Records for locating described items
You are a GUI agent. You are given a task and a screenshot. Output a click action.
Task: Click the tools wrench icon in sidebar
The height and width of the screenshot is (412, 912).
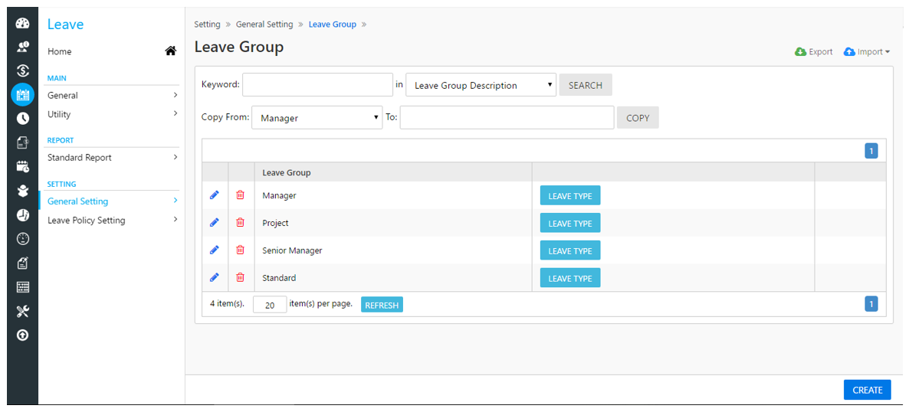pos(23,312)
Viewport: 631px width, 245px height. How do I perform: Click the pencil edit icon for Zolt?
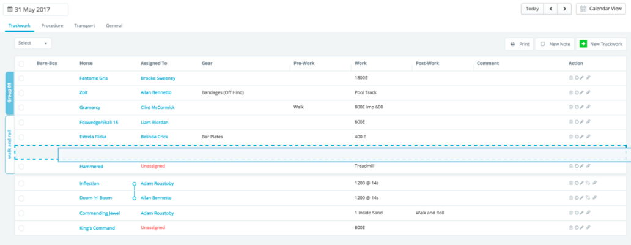pos(582,93)
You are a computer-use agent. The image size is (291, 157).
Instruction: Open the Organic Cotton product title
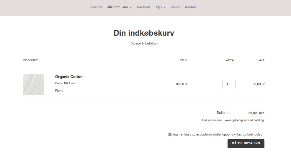pos(69,77)
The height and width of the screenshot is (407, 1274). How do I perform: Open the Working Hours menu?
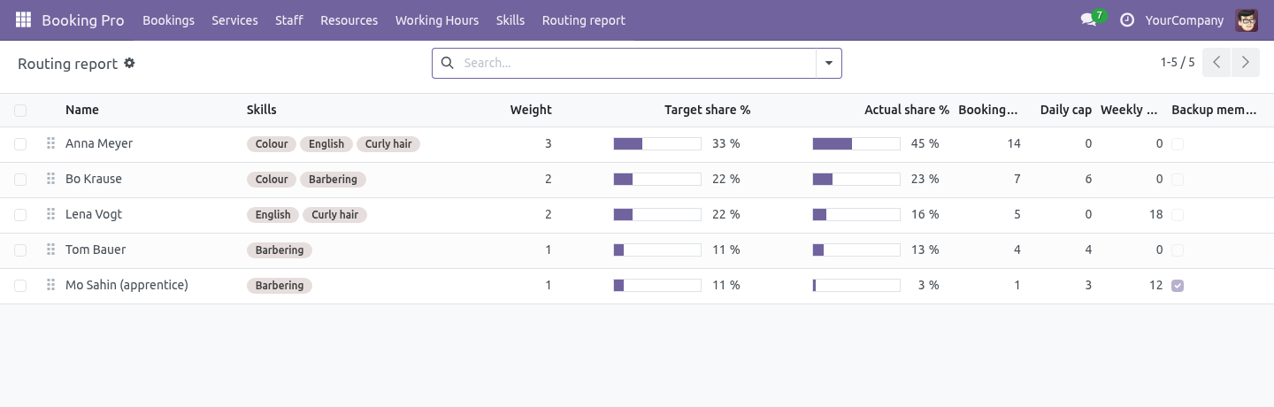[437, 19]
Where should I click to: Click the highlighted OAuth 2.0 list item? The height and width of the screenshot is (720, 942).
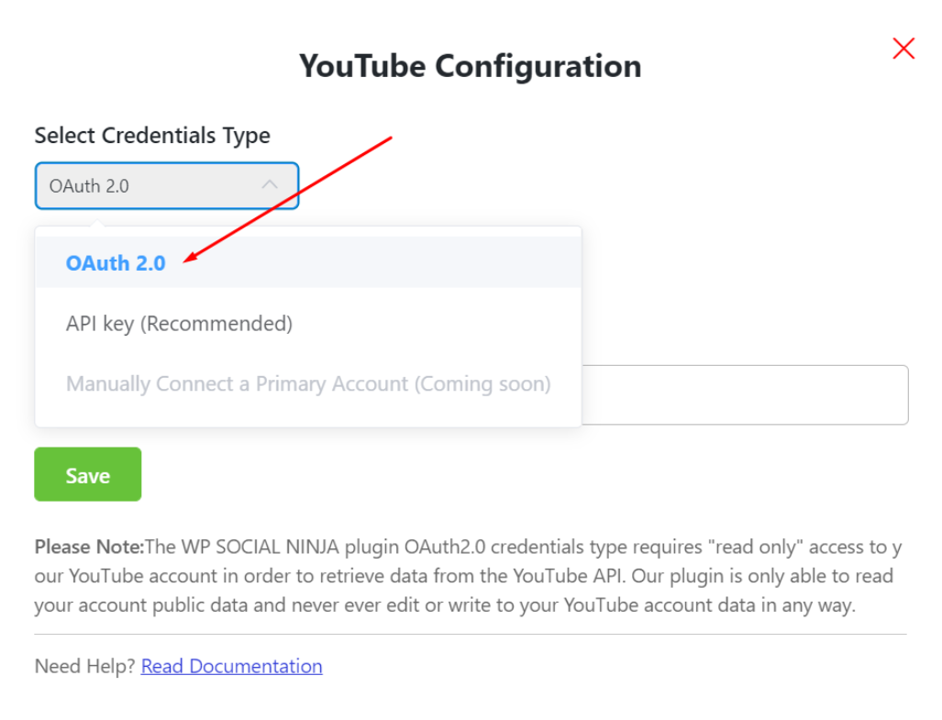(x=116, y=263)
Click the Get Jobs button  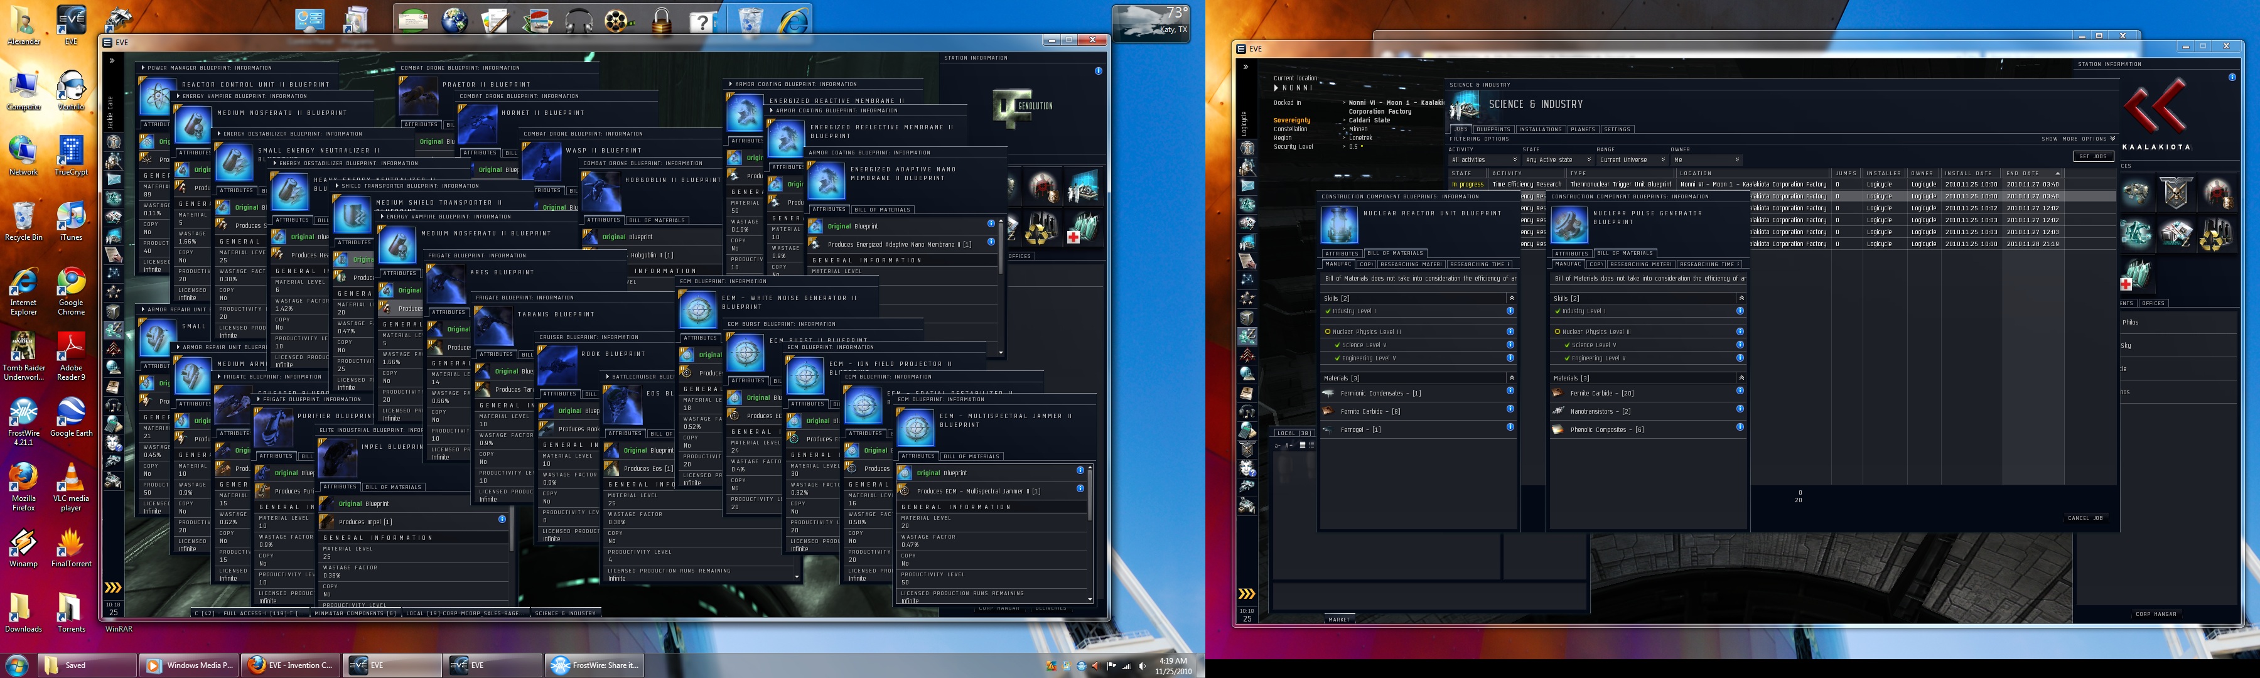click(2093, 156)
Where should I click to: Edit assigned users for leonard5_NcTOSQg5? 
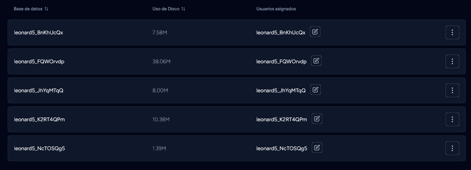tap(317, 148)
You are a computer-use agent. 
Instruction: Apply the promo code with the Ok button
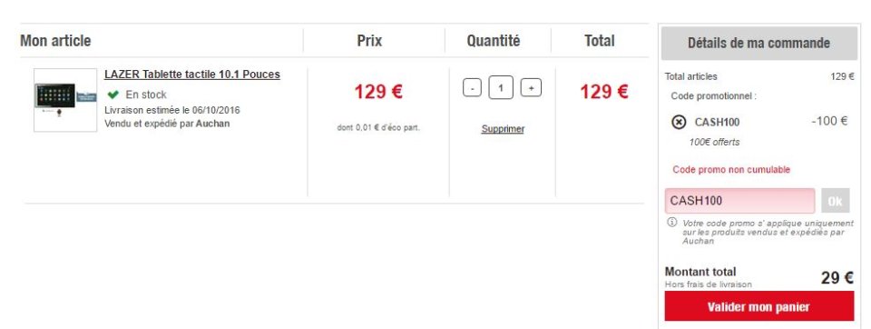(x=836, y=201)
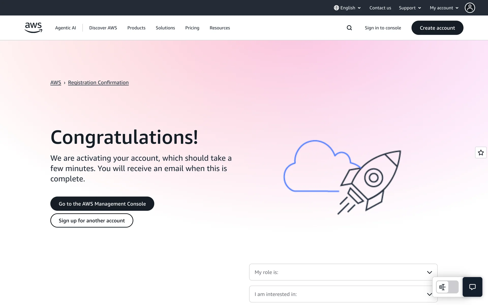Click Sign up for another account
This screenshot has width=488, height=305.
pos(92,220)
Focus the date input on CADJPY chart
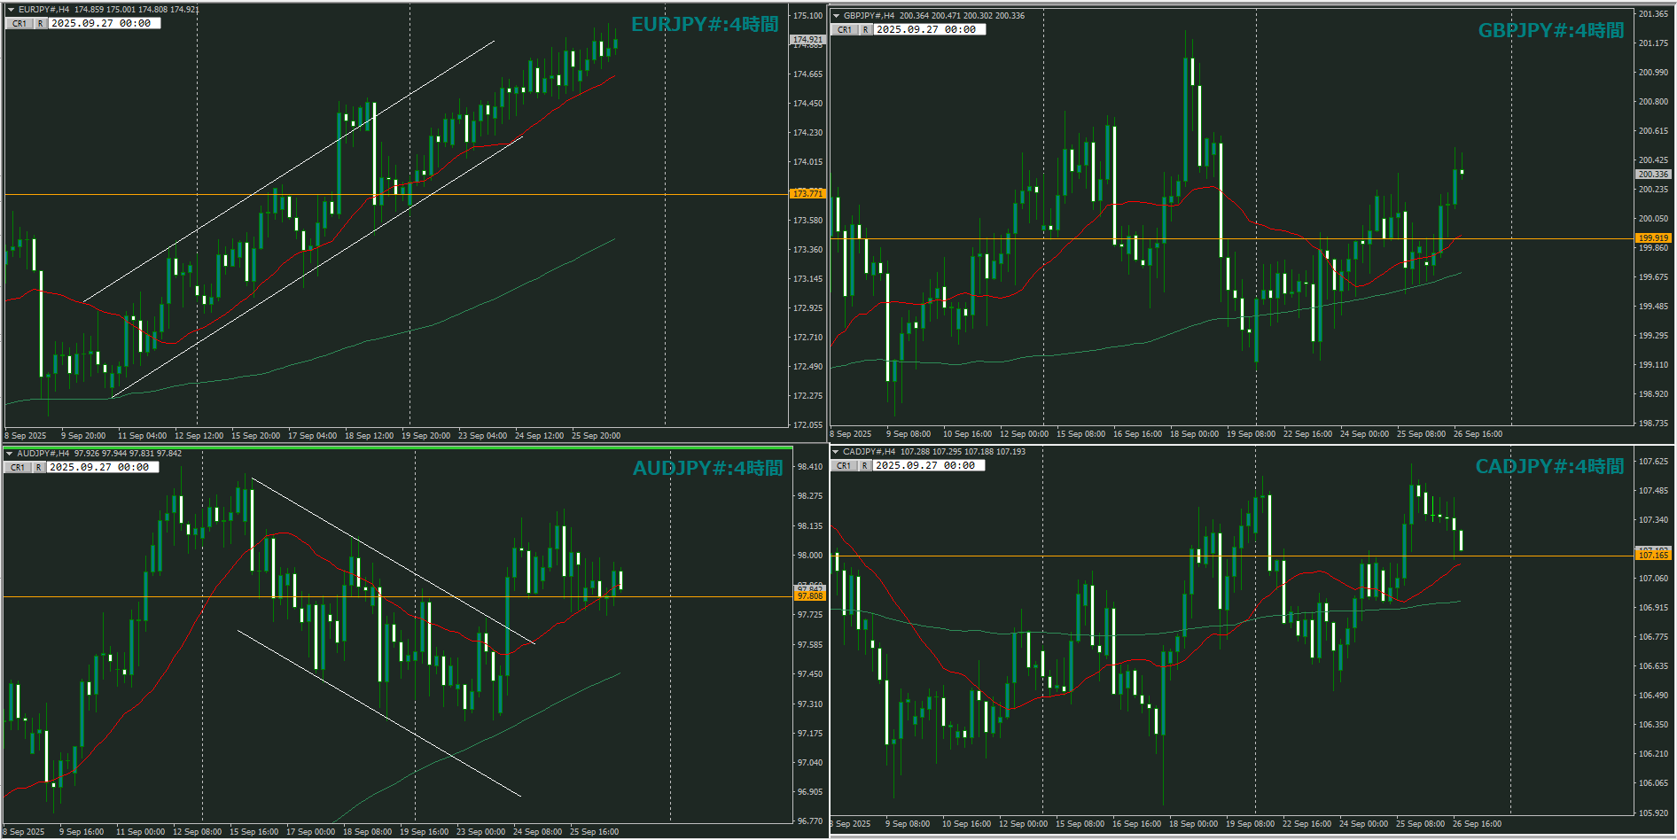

EXERCISE BRIEF
Rewrite the lines from the start through the line containing "pos(23,312)", swapping "wrench" for "spanner" and keeping everything else the same. Omit the pictures from your answer.

TASK OUTPUT
You are a GUI agent. You are given a task and a screenshot. Output a click action.
Task: Click the tools spanner icon in sidebar
The height and width of the screenshot is (412, 912).
pos(23,312)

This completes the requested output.